Not relevant. Money is fungible, so it's still paid for by taxpayers, and in this case via state funds as opposed to FICA.
I think you might have missed this from a prior post of mine after the last time you moved the goal posts:
You brought up the the 15% FICA tax as the amount you would like to keep, so that's the number I used. So those are your assumptions, not my assumptions.
Again, if you compare apples-to-apples,
To compare apples-to-apples, you would have to include all funding sources for Medicare; including your taxes (or the next generations' taxes, via the national debt; another reason Millenials hate SS) as well as any premiums or co-pays you would have to contribute once you are on Medicare. Did you do that, I wonder?
that is, look at what you get in return for paying FICA, primarily Social Security, Medicare, the disability benefit, and the survivor's benefit, FICA is not a bad value. I know this because I've done the calculation of estimating what saving that 15% would grow to by age 65. And then comparing that number to what an inflation adjusted annuity and medical insurance might cost (I used age 64 for medical insurance because new policies for people over age 65 are quite rare).
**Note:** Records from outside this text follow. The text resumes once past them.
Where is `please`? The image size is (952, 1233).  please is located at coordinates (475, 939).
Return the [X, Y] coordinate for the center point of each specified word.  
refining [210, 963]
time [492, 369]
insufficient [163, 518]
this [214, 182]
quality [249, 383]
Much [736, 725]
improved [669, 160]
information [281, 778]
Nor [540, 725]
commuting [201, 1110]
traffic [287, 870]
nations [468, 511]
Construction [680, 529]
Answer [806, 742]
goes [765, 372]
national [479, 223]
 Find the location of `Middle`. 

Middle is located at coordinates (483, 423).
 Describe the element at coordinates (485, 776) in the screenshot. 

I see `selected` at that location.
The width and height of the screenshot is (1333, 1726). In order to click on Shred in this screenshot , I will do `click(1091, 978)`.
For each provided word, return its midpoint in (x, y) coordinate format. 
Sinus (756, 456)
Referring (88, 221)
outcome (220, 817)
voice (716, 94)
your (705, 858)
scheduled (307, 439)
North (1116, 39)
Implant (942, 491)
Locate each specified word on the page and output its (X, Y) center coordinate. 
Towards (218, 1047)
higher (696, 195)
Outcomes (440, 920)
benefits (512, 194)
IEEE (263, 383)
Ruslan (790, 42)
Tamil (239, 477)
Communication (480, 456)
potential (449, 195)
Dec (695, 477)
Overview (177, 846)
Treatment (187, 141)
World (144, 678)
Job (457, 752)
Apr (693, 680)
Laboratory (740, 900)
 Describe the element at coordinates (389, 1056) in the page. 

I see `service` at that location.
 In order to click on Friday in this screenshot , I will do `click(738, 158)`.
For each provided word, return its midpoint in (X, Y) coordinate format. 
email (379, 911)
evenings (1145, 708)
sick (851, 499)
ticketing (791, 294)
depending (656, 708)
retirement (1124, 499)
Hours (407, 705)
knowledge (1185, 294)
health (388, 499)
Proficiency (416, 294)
Again, apples to apples.
Again, we have already established that 15% doesn't cover the costs, so while it might be a value for you, that's only because someone else is subsidizing you via other present and future taxes. So if we were to consider the possibility that all the taxes, from every source, as well as premiums & copays later, into the calcualtions (under the assumption that all those taxes could be diverted into your savings) what would that look like? If that 2.9% that goes to Medicare is only 38% of the total funding, than one shortcut would be to increase that to 7.73% (2.9 / .38), thus increasing the total percentage of income by an additional 4.83% (7.73 -2.9), bumping our total to 19.83% (15 + 4.83) of gross income. How would that affect your comparison?
I just used this calculator...
http://www.bankrate.com/calculators/savings/save-million-calculator.aspxTo work out, using my actual current 19.83% income (which is a bit unfair, because I haven't always made so much) from aged 20 to 67, using a modest 5% average gain above inflation, to result in over $4 million
in current dollars. In order to get a 100% return on that number from my actual estimated SS & Medicare after 67, I'd have to live to about 194. Granted, there are a lot of things wrong with my method, but there would have to be a lot more for SS & Medicare to be a victory. Even if I averaged half my current income, which I haven't, I'm over $2 million by 67. I imagine I could replace both SS and Medicare with that, even on the private insurance market.
By the way, your claim that mutual insurance companies pay out greater than 97% of dollars in benefits is complete bullshit. Even the best health insurance companies only pay about 85%.
I didn't claim that they all did it, or even that they maintained it, only that it has actually happened. And it has. MassMutual has done it, fairly well, for decades.
(
https://www.massmutual.com/about-us/news-and-press-releases/press-releases/2014/11/massmutual-approves-historic-$1-billion-dividend-payout-for-policyowners)
New York Mutual & Ohio Mutual both did it on a regular basis when they were still both actual mutual insurance companies, and not stock companies. The key is that mutual insurance companies are *owned* by their policy holders, so the only overhead, on net, is due to the employees and regular business infrastructure of the company; the same kind of overhead that both Medicare and the Social Security Administration must maintain.